"How dare you traduce me thus?" Mrs. Noble shrieks, in anger and amazement.

"I dare, because I speak the truth before God," her enemy answers, fearlessly. "How dare you claim to be Leslie Noble's wife, when you know that I, his first wife, Vera Campbell, am living?"


[CHAPTER XXV.]

It was a striking tableau, there beneath the over-arching trees that fair, calm, summer night. Lady Vera's beautiful face was all pale with passionate scorn and indignation as she leaned upon her lover's arm. Her enemies had started back as her scathing accusation fell upon them, and they now regarded her with looks of wrath, blent with honest astonishment. Colonel Lockhart's face had turned to a dull, ashen gray, like the pallor of death, but he stood his ground bravely, like the soldier that he was.
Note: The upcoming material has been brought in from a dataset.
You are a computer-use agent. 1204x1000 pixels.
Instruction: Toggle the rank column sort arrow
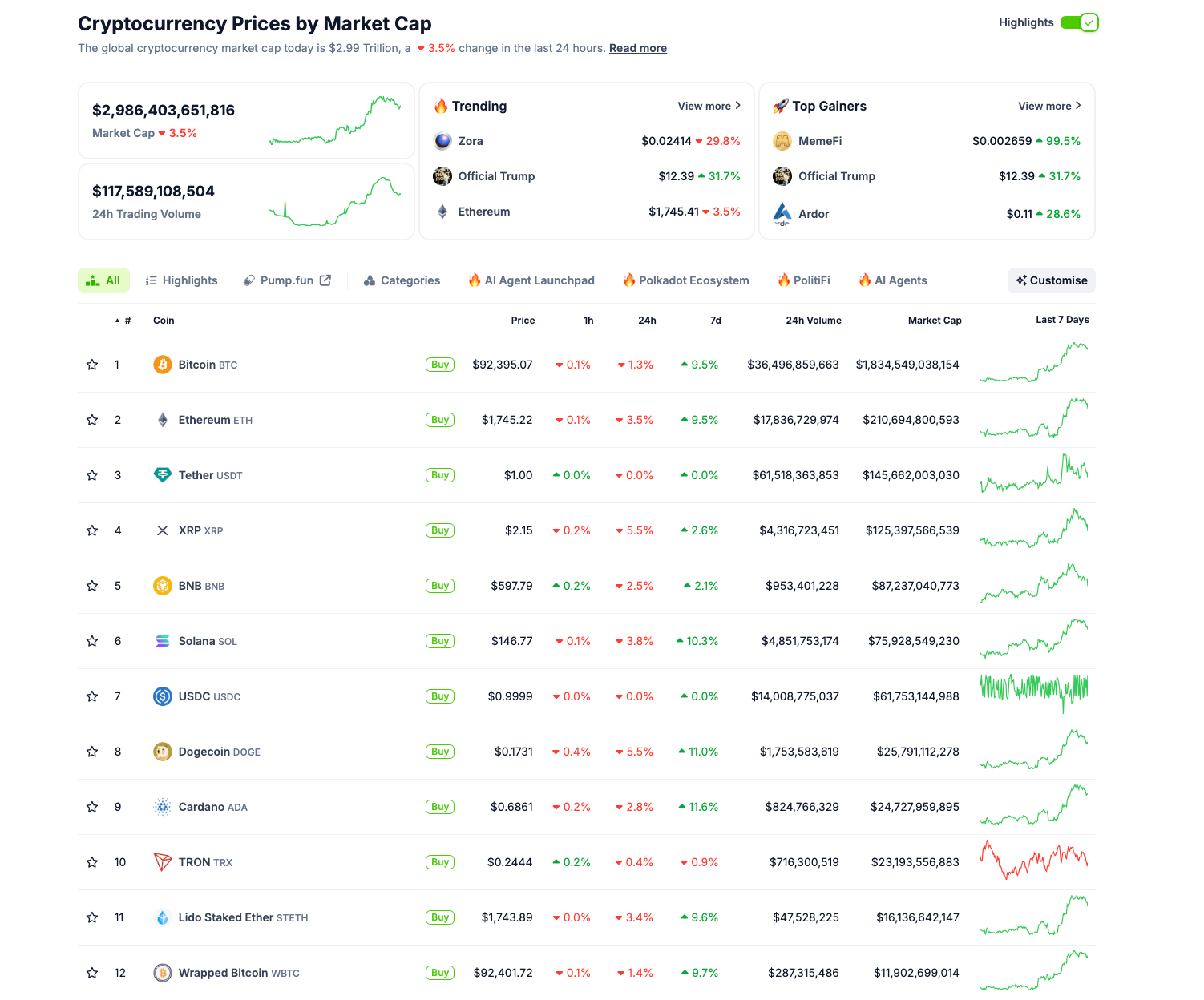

Lady Vera did not dare to look at him, but beyond one swift, convulsive start, as though a sword had pierced his heart, the arm that supported her did not even tremble. He had steeled himself to bear his pain and make no sign.

"Colonel Lockhart," Mrs. Cleveland exclaims, starting boldly to the front, "I would advise you to take Lady Fairvale home to her friends. She must surely be raving mad. I know not how she came into possession of any facts concerning us, but I swear to you, and can prove my assertion, that Vera Campbell, the first wife of my son-in-law, Leslie Noble, has been dead and buried three years. Is it not so, Leslie?"

"It is perfectly true," he answers, gazing curiously at the beautiful girl who has claimed him as her husband. "If Lady Fairvale be Vera Campbell Noble, then she has risen from the grave itself to claim me, for I saw her buried three years ago, and I erected a costly marble monument to her memory."

"She committed suicide!" Ivy screams out, spitefully. "She died in my mother's house. I saw her lying dead, and I saw her buried."

"Oh, shameless falsehood!" Vera breaks out, warmly. "I did not die, and you know it. The bitter drug with which I thought to end my wretched life, turned out to be only a sleeping potion after all. Will you deny, Marcia Cleveland, that Lawrence Campbell came to you that night to denounce you for the falsehood with which you had betrayed him, and to ask, at your hands, his wronged wife and child?"

Livid with rage and fear, the wicked woman stares at her fearless accuser. How has this beautiful countess, with Vera Campbell's face, learned the secret of her past life?